Partially compatible— 5/10
Position Trading on Tradeify — Rules & Compatibility
Position trading on Tradeify faces a significant challenge due to the weekend holding restriction, which requires closing all positions before Friday market close. While the absence of consistency rules makes it theoretically suitable, the mandatory weekend closure severely limits the strategy's effectiveness for capturing extended macro moves.
Rule Compatibility Checklist
Weekend holding
Must close all positions before Friday close — major restriction for position trading
Consistency rule
No consistency requirements — suits low-frequency position trading approach
Minimum trading days
Zero minimum trading days allows for patient position selection
Time limits
No time limits in phase 1 supports patient macro analysis
EAs/automated trading
No EAs allowed — must manually manage Friday position closures
Copy trading
No copy trading permitted for position signals
Position Sizing Tip
Size positions for 1-5 day holding periods rather than weeks/months due to weekend closure requirements. Use smaller position sizes to account for compressed profit potential from shortened holding timeframes.
Weekend holding is not allowed on Tradeify, which creates a fundamental conflict with position trading's core premise of holding trades for weeks to months. This restriction forces you to close profitable macro positions every Friday, potentially missing significant weekend gap moves and disrupting your long-term trade thesis.
The weekend holding ban means you'll need to completely restructure your position trading approach. Instead of holding positions through market closes for extended periods, you'll be limited to intraweek position holds, which significantly reduces your ability to capture the large macro moves that position trading targets. This transforms the strategy into more of a swing trading approach rather than true position trading.
However, Tradeify does offer some advantages for modified position trading approaches. The absence of a consistency rule means you won't be penalized for the very low trade frequency typical of position trading strategies. With only 1-2 trades per month being normal for position traders, many prop firms with consistency rules would flag this as problematic, but Tradeify's approach allows for this natural trading rhythm.
The zero minimum trading days requirement also works in your favor, as position traders often have extended periods without new trade setups while waiting for optimal macro conditions. You won't face pressure to force trades just to meet activity requirements, allowing you to maintain your patient, selective approach to market entry.
Without time limits in phase 1, you have the flexibility to wait for proper macro setups without rushing into suboptimal trades. This patience-friendly environment aligns well with position trading's methodical approach, even though the weekend restriction remains problematic.
To adapt position trading to Tradeify's rules, you'll need to focus on intraweek macro moves and develop a systematic approach to Friday position management. This might involve setting profit targets that can be achieved within a 5-day window or using Tuesday-Thursday entry patterns that allow for quick macro reaction plays.
Consider restructuring your analysis to focus on weekly rather than monthly macro themes. Look for economic data releases, central bank announcements, or geopolitical events that typically create significant intraweek momentum. You can still use position trading analysis techniques but compress your holding timeframe to fit within the Monday-Friday constraint.

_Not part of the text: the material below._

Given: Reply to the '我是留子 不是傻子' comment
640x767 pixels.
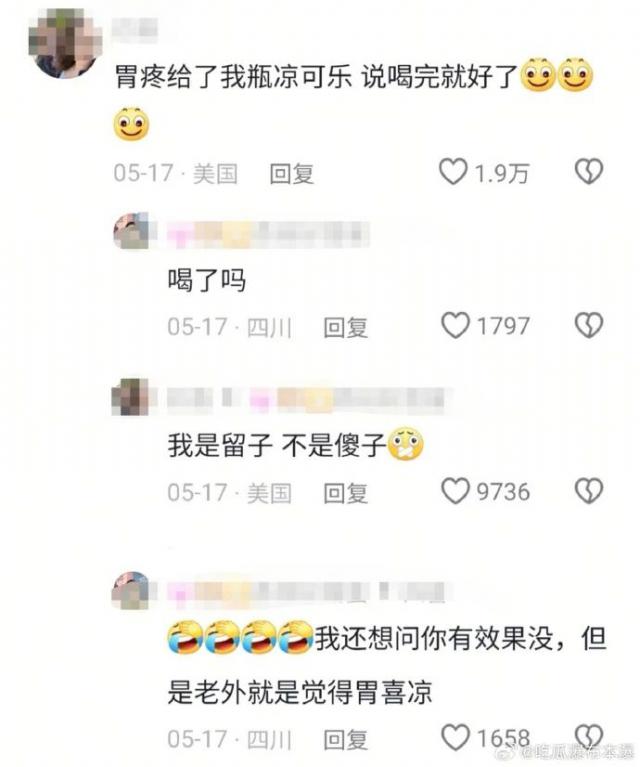Looking at the screenshot, I should [345, 493].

Your position sizing needs to account for the compressed timeframe and inability to ride out weekend volatility. Since you can't hold through potentially favorable weekend gaps, you may need to use smaller position sizes to compensate for the reduced profit potential of shorter holding periods. The exact account sizes aren't specified in Tradeify's available data, but plan for position sizes that can achieve meaningful returns within 1-5 day holding periods rather than the weeks-to-months timeline traditional position trading employs.
Risk management becomes more critical when you're forced to close positions every Friday regardless of your analysis. Develop clear rules for which positions to re-enter on Monday openings and which to abandon completely. This decision framework should be based on whether your original macro thesis remains intact and whether weekend developments support or contradict your position.
The limited instrument availability may also impact your strategy, though specific instruments aren't detailed in the available data. Position trading typically benefits from access to multiple asset classes to capitalize on various macro themes, so verify that Tradeify offers sufficient instrument diversity for your analysis approach.
Monitor your trade management carefully, as the inability to use EAs or automated systems means you'll need to manually manage all position exits before Friday close. Set multiple alerts and have clear protocols for Friday afternoon position management to avoid rule violations.
While Tradeify's weekend restriction significantly challenges traditional position trading, the firm's other policies create a relatively supportive environment for patient, low-frequency trading approaches. Success will depend on your ability to adapt your macro analysis to shorter timeframes while maintaining the strategic thinking that makes position trading effective.
Works Well For This Strategy
No consistency rule pressure
No minimum trading days requirement
No time limits in phase 1
Watch Out For
−Weekend holding not allowed
−Limited instrument availability
−EAs/bots not permitted
Frequently Asked Questions
Position Trading on Tradeify — FAQ
Related Rankings
Last verified: 31 March 2026. Always confirm current policies directly with Tradeify before purchasing a challenge.